Prawdziwą przyczyną tego, że nie latamy na Księżyc po misjach Apollo, może wiązać się z Projektem A119, albo w końcu jak uważają ufolodzy i może aktualnie tak jest, oni mieli rację od samego początku…


Moje 3 grosze


…a chodzi konkretnie o to, że z Księżyca albo przegonili nas Kosmici, albo jego mieszkańcy, bo i tego nie da się wykluczyć. Księżyc zawiera w sobie wiele tajemnic, które można będzie poznać dopiero wtedy, kiedy ludzie znów powrócą na Srebrny Glob i zaczną go badać na serio – bez politycznych podtekstów i chorych militarnych zamiarów.

Nasz wielki filozof i pisarz sci-fiStanisław Lem  w  „Cyberiadzie” napisał, że: Oto powyżej pewnej granicy wojskowość jako stan lokalny przekształca się w cywilność, a to dlatego, ponieważ Kosmos jako taki jest cywilny absolutnie…”

Dlaczego? Ano dlatego, że prowadzenie wojen wymaga trzech rzeczy: pieniędzy, pieniędzy i jeszcze raz pieniędzy. I właśnie dzięki temu nikt rozsądny nie wyprowadza wojen w Kosmos – po prostu jest to nieopłacalne na dalszą metę, a pierwsi zrozumieli to Rosjanie, którzy wyścig ten przegrali. Ale – wbrew temu, co buńczucznie głosi ich propaganda – Amerykanie też się do tego nie kwapią, bo wyprowadzanie wojny w Kosmos – osławione reaganowskie „wojny gwiezdne” – stanowi potężne obciążenie dla budżetu. Na szczęście prawa ekonomii są równie bezlitosne jak prawa fizyki i każda wojna w Kosmosie musi zakończyć się finansową zapaścią. Doznała tego III Rzesza w czasie II Wojny Światowej. Niemcy mieli wspaniałe konstrukcje urządzeń wyprzedzających swoje czasy o dziesięciolecia – i zero kasy na ich realizację…

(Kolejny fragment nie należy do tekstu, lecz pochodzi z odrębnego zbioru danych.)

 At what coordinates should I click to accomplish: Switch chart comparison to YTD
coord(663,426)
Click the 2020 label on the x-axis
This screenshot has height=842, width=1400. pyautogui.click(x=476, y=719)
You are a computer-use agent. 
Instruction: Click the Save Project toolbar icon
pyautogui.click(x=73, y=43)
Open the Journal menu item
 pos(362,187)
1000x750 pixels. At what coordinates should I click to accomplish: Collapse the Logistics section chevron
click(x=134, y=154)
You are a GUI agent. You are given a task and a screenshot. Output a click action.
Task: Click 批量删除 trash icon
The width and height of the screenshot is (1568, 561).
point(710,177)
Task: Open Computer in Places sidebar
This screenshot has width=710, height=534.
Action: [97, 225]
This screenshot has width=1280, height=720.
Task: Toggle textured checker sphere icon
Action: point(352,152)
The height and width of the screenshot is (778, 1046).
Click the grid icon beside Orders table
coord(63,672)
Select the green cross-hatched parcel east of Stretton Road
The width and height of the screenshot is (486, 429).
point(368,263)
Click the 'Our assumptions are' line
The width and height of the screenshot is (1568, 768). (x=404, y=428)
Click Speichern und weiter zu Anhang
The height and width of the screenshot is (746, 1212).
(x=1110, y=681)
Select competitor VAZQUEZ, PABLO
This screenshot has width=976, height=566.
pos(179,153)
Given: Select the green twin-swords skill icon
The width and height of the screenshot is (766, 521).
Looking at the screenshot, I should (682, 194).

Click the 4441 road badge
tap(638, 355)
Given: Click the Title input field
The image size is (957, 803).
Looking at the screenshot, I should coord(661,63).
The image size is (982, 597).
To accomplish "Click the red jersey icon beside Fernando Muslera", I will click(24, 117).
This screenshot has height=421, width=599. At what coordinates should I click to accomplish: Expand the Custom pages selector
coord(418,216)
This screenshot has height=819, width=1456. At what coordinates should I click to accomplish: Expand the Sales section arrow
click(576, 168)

Dlatego też Amerykanie prowadzą szereg wojen konwencjonalnych, prowadzonych w oparciu o renegatów i „pożytecznych idiotów”, którzy za nich nadstawiają karki w amerykańskim interesie. A do czego to prowadzi, to widzimy w Kosowie, Iraku, Afganistanie, Somalii, Egipcie, Libii, Syrii… Polska szczęśliwie uniknęła tego losu, ale czy wystarczy nam rozsądku na dalsze lata?

Czarny Książę wydaje się być technologicznym mitem wczesnego etapu rozwoju kosmonautyki i chyba takowym pozostanie. Gdyby taki obiekt znajdował się na orbicie, to dawno zostałby wykryty, co jest oczywistą oczywistością. No chyba, że Czarny Książę wciąż lata wokół Ziemi a NASA i Roskosmos utajniają jego istnienie. 

Jest jeszcze jedna hipoteza na temat Czarnego Księcia: to właśnie on spadł do Basenu nr 4 gdyńskiego portu handlowego w dniu 21.I.1959 roku i jego szczątki zostały wydobyte i cichcem-boczkiem wywiezione do ZSRR przez ekipę SPECNAZ-u GRU…  Niemożliwe? Owszem, ale jakże to sensacyjnie brzmi!